» Treść zadania
Czy możesz przepisać cały poniższy materiał, zastępując „radio button” przez „option button” i nie zmieniając niczego poza tym? Obrazy pomiń w odpowiedzi.

» Dane wejściowe

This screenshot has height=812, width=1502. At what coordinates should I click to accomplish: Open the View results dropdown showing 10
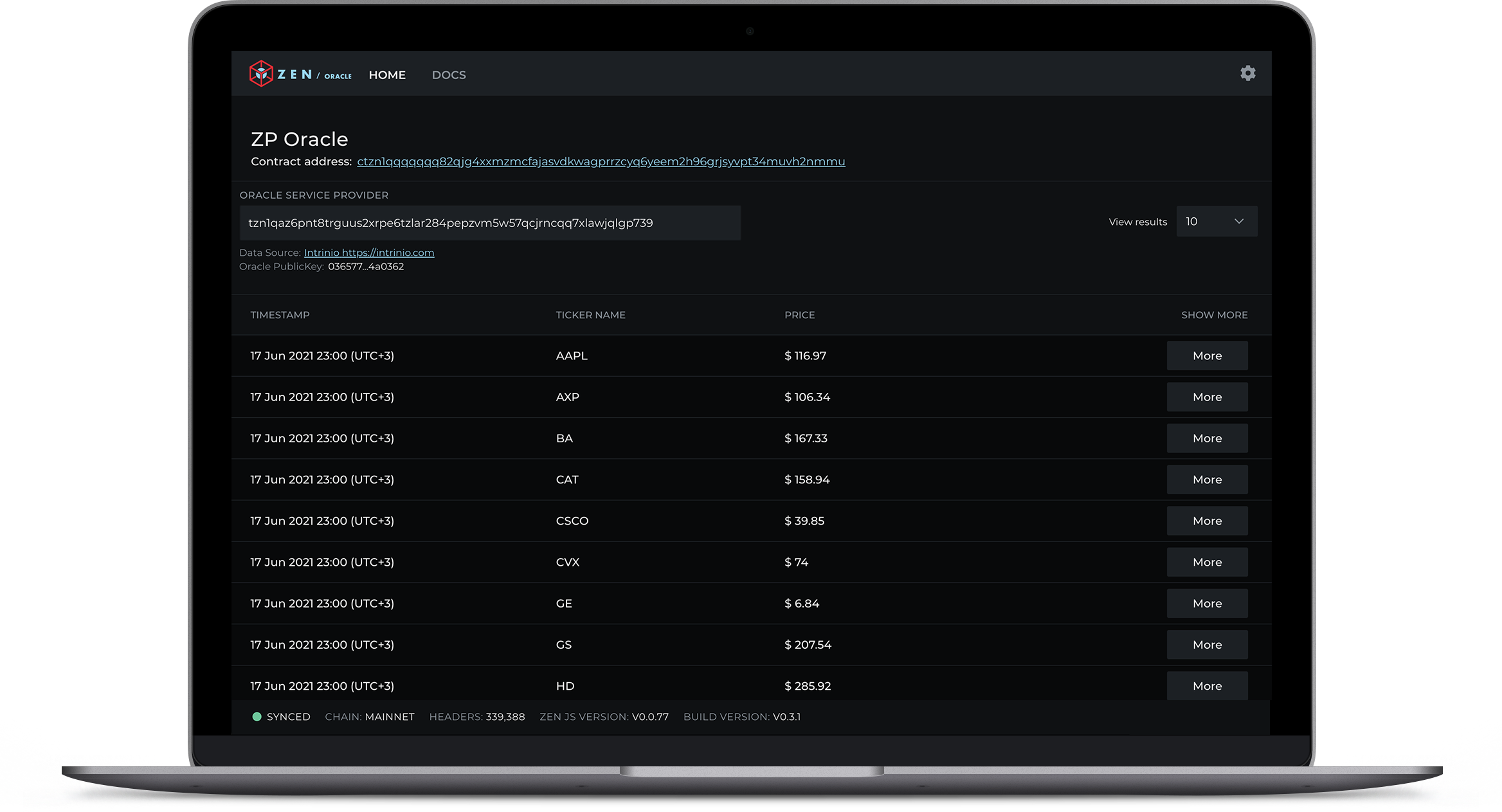coord(1216,221)
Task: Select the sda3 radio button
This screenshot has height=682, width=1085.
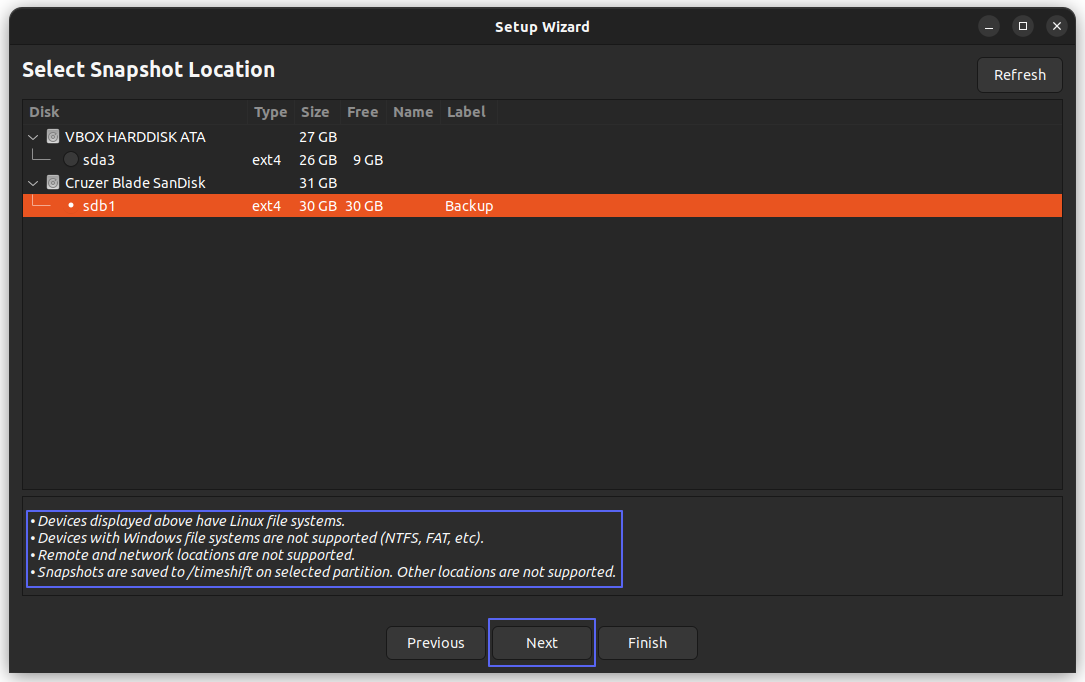Action: [70, 158]
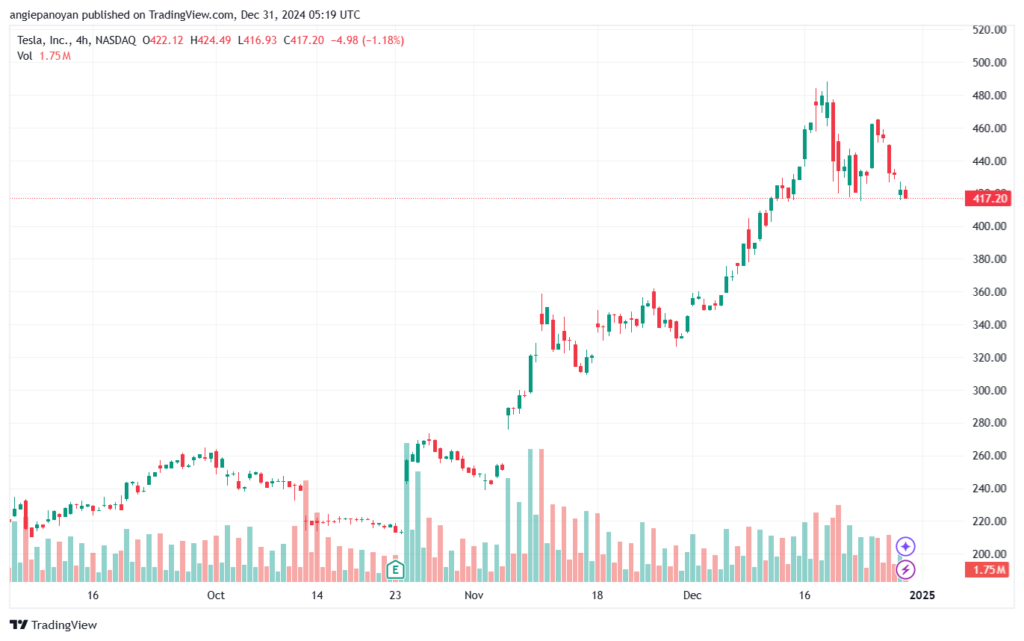This screenshot has width=1024, height=641.
Task: Click the 200.00 price axis level
Action: (989, 554)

» Wynik ćwiczenia
This screenshot has height=812, width=1502. At what coordinates should I click to accomplish: Open the View results dropdown showing 10
coord(1216,221)
Task: Select the sda3 option button
This screenshot has height=682, width=1085.
Action: [70, 158]
This screenshot has width=1024, height=641.
Task: Click the 200.00 price axis level
Action: (989, 554)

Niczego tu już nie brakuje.